───── EXTRACTED RECORDS ─────
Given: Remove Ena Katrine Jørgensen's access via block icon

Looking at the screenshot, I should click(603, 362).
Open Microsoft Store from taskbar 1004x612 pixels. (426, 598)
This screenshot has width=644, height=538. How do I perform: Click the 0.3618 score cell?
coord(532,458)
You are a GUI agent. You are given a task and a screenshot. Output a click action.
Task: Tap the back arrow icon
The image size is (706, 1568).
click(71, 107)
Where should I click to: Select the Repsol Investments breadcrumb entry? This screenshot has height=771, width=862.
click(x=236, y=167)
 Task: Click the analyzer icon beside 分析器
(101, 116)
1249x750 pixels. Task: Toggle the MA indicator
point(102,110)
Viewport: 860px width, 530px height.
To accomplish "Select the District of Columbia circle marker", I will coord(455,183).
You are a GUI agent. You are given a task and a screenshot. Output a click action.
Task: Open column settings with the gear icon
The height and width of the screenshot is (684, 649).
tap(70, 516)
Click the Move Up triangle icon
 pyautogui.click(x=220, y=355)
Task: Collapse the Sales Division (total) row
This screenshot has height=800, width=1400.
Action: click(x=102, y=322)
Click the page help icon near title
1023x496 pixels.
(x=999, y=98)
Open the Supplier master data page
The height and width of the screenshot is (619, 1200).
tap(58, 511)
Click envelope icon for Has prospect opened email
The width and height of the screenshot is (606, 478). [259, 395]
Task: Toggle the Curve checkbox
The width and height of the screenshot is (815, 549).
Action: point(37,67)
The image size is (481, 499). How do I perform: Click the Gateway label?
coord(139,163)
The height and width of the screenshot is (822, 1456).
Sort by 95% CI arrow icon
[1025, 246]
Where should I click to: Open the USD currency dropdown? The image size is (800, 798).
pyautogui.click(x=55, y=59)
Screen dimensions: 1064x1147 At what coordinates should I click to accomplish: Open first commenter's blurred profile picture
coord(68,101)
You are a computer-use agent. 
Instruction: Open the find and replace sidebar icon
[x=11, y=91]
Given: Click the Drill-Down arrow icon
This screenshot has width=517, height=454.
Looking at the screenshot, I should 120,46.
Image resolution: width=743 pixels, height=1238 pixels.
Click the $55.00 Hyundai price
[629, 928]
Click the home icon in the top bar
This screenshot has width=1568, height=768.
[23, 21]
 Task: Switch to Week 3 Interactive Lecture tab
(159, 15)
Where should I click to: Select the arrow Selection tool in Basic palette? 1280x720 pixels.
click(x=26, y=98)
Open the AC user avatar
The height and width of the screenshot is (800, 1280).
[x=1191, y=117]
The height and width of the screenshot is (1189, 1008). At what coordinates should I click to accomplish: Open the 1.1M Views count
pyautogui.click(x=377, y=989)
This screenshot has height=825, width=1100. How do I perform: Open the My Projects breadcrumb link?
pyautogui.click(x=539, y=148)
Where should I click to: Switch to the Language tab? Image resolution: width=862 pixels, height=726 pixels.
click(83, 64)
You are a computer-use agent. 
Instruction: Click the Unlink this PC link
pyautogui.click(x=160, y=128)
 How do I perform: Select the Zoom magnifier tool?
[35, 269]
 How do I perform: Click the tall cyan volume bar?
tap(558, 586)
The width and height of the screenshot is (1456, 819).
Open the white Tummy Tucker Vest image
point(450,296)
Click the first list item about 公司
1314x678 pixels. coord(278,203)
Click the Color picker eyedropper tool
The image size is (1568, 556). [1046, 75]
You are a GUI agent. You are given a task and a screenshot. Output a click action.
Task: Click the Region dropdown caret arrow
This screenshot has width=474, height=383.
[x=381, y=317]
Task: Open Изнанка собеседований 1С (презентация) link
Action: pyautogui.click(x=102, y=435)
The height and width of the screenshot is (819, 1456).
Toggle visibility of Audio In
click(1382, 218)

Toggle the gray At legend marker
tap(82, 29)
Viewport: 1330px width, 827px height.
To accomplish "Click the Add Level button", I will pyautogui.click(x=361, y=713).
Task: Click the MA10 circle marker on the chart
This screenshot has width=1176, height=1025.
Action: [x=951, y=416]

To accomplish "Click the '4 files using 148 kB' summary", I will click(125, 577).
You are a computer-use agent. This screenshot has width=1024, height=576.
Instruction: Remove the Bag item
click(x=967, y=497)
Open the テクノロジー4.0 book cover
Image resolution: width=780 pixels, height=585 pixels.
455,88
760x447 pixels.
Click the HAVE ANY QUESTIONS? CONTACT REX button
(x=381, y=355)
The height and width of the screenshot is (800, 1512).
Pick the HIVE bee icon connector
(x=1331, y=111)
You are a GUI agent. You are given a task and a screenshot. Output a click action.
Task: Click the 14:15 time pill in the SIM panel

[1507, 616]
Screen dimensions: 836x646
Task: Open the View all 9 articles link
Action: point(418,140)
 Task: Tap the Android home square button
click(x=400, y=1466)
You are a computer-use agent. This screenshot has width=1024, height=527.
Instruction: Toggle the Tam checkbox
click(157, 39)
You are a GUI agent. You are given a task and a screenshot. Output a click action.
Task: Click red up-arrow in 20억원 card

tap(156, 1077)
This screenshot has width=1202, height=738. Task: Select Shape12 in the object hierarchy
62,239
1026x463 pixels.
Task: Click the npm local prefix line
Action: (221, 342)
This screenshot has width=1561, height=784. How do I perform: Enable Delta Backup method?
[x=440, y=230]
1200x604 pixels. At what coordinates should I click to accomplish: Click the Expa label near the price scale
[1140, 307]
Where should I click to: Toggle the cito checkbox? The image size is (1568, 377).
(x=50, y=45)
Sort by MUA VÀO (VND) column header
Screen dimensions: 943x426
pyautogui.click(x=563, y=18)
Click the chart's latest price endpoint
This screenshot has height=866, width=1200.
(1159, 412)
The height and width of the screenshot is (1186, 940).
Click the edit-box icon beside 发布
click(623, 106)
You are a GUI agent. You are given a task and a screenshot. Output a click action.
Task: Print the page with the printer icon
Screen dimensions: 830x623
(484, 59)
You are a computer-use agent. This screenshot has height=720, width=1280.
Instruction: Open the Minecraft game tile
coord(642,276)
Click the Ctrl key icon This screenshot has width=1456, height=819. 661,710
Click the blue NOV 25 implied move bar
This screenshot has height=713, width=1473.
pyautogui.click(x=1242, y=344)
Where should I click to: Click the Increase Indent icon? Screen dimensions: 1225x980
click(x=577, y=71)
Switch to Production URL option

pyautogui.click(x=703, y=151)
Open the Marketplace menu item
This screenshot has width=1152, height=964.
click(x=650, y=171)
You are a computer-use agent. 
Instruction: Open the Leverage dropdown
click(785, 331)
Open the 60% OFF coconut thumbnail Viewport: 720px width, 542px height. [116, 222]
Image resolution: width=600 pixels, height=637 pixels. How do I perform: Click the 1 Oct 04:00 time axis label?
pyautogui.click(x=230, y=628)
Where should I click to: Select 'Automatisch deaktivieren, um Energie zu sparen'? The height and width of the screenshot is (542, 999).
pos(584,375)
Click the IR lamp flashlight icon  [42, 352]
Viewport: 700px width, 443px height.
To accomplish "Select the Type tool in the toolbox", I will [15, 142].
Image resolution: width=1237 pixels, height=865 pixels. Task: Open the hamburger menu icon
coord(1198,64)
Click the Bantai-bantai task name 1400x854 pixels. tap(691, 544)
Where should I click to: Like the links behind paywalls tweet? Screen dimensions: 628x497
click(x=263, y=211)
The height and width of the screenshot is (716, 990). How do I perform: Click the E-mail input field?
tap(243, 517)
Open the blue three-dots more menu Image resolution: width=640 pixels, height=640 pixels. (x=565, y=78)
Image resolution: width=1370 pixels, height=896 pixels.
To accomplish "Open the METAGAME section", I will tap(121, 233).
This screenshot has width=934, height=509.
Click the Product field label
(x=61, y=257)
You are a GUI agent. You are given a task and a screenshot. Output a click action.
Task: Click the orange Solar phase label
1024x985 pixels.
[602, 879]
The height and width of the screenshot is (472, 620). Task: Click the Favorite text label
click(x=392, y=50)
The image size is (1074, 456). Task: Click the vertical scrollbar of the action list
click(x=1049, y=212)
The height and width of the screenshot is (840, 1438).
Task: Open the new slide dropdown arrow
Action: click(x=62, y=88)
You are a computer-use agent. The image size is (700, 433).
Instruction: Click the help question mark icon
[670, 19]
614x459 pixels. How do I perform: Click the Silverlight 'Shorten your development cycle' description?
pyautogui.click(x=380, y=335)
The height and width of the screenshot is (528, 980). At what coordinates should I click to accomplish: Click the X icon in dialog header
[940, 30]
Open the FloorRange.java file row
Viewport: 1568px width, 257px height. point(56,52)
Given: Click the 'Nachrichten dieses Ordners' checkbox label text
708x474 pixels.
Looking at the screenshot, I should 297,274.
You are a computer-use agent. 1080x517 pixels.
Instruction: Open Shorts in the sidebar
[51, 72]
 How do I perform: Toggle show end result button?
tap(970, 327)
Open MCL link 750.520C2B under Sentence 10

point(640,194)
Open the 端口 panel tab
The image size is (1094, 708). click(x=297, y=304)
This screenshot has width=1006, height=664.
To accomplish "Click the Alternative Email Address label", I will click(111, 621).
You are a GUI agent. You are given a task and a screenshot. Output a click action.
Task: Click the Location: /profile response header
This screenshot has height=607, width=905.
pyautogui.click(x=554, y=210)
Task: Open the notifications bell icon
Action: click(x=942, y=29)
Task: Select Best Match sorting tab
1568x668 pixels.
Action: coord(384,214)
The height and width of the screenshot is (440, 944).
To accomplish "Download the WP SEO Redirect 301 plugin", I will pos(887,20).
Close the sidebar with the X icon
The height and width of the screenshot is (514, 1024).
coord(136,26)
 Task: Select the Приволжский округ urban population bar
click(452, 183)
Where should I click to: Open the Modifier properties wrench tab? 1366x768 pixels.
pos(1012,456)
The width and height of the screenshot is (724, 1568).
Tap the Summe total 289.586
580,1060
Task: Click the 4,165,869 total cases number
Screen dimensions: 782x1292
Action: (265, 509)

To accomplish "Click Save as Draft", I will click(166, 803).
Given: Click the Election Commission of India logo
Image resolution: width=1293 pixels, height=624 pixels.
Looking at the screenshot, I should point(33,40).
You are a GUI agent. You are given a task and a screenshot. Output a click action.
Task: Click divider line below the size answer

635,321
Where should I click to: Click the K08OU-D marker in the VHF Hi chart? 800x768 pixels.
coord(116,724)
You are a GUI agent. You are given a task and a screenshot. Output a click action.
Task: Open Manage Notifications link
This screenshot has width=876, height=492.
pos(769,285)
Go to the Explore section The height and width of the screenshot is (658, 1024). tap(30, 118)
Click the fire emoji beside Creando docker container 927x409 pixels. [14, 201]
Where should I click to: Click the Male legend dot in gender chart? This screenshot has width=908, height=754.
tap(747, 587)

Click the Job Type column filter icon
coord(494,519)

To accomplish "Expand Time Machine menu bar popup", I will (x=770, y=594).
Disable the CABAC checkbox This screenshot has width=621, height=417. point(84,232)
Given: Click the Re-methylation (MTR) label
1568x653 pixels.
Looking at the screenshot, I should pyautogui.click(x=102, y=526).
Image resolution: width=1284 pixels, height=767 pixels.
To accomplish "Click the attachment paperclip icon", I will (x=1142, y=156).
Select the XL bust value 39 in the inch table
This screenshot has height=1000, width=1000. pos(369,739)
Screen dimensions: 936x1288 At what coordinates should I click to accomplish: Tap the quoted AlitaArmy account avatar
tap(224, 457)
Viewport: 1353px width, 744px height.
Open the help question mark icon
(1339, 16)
─────
In the records above, find each line holding "computer" and copy it.

#### OUTPUT BELOW:
You are a computer-use agent. 
You are a computer-use agent. 
You are a computer-use agent. This screenshot has width=1024, height=576.
You are a computer-use agent. This screenshot has width=1024, height=527.
You are a computer-use agent. This screenshot has height=720, width=1280.
You are a computer-use agent. 
You are a computer-use agent. The image size is (700, 433).
You are a computer-use agent. 1080x517 pixels.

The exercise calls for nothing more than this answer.